Intrigued by the Taiwanese women’s flawless skin, we tested whitening masks and snail secretion gels with anti-ageing benefits. Shocked to find that Taiwanese women often use contact lenses to enhance their eyes, we found lenses shaped as hearts and Hello Kitty. Impressed by their nail art, Madeline opted for a manicure of panda sumo wrestlers which took two and a half hours to complete.
But as we discovered the weird and wonderful side to beauty in Asia, we also became aware of the culture of holistic treatments that take care of both body and mind – from reflexology foot massages and shampooing to soaking in the hot springs in the mountainous district of Beitou.
Taipei Beauty Checklist
Sculptor Barber Hangover shampoo
We all know the favourite part of any haircut is the wash and head massage, which is why shampooing has become such a common treatment in Taipei. There are specialist salons all throughout the city offering different treatments – we opted for the Hangover treatment at Sculptor Barber.
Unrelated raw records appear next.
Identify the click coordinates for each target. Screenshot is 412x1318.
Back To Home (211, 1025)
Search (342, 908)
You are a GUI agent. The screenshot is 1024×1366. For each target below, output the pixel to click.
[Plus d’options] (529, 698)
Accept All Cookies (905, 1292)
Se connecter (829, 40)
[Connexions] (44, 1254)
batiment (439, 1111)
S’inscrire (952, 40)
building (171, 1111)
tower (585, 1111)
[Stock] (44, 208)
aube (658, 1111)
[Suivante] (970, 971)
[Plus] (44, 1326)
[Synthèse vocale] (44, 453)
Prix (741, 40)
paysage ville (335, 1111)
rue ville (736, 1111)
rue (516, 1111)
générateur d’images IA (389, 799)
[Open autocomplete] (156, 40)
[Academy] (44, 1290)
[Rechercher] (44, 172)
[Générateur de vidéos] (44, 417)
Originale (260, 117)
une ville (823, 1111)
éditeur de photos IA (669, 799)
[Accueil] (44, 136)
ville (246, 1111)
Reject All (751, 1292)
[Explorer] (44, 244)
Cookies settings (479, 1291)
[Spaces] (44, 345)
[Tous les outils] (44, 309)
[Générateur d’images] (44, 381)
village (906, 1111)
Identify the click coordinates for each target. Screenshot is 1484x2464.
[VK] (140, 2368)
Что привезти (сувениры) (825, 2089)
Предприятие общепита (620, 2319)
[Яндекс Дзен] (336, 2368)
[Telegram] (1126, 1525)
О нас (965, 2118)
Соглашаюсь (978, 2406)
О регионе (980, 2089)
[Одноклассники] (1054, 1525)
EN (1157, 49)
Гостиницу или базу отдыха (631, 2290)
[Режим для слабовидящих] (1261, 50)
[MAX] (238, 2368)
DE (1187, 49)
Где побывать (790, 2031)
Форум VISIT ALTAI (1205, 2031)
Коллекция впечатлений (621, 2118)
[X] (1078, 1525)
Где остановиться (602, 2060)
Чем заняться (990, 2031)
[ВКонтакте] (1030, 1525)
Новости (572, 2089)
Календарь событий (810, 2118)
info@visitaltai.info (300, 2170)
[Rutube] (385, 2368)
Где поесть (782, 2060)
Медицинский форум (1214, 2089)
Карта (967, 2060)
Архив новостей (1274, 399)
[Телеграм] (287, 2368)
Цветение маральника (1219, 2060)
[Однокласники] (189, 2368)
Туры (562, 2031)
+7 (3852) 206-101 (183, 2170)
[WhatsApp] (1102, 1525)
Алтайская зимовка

This is one of the trendiest salons in the city, minimal in design with three plants, old school barber chairs and smeg fridges filled with Heineken.
- +886 2 2737 5832
- Go to Website
Grand View Resort Hot springs
There’s nothing like unwinding after a long flight in the hot springs of Beitou, which is exactly what we did when we arrived. The mineral rich sulphur water of the hot springs is said to increase blood flow, circulation, metabolism and increase absorption of essential minerals. The hot springs can be found in Beitou, a mountainous district around 45 minutes from the centre. In this area there are a number of resorts and communal hot spring pools. While most outdoor hot springs have a no-clothes policy, we skipped the naked pow wow and headed to the Grand View Resort in Beitou where there are both nude communal pools and private indoor and outdoor rooms.
LashLab Lashes and nails
Taiwanese ladies take their lash extensions and nail art extremely seriously and this is a cool spot in the city to get it done. Madeline was treated as a celebrity here with a huge flat screen TV and movies on demand. Luckily so, as her cute panda nails took two and a half hours. Totally worth it.
- +886 227 720 100
- Go to Website
Relaxing Trip Foot massage
Foot massages are an essential part of daily life and you’ll never be more than a few feet away from a parlour. The feet have 64 reflex zones which are directly linked to bodily organs and the somewhat painful massage is used to reveal and heal different ailments using pressure points. After a long day exploring the city we headed to Relaxing Trip, one of the chicest parlours in the city.
- +886 227 275 000
- Go to Website
This is your first port of call for cool beauty products in Taipei. Watsons is like your local CVS or Boots and can be found on nearly every street corner. If you want the ultimate experience head to the four-storey centre in Ximending where each floor has a speciality. You’ll find everything here – from amusing face masks to crazy heart shaped and hello kitty themed contact lenses. We even fell in love with the condoms here, with Madeline buying the Stonker Donkers featuring a sporty male member playing basketball.
For Beloved One
For a more tailored experience head to For Beloved One, one of the more well-known Taiwanese drugstore skin care brands, inside the famous Taipei 101 mall. The melasleep whitening collection is popular amongst the Taiwanese ladies, but we’d go for the active anti-wrinkle or extreme hydrating.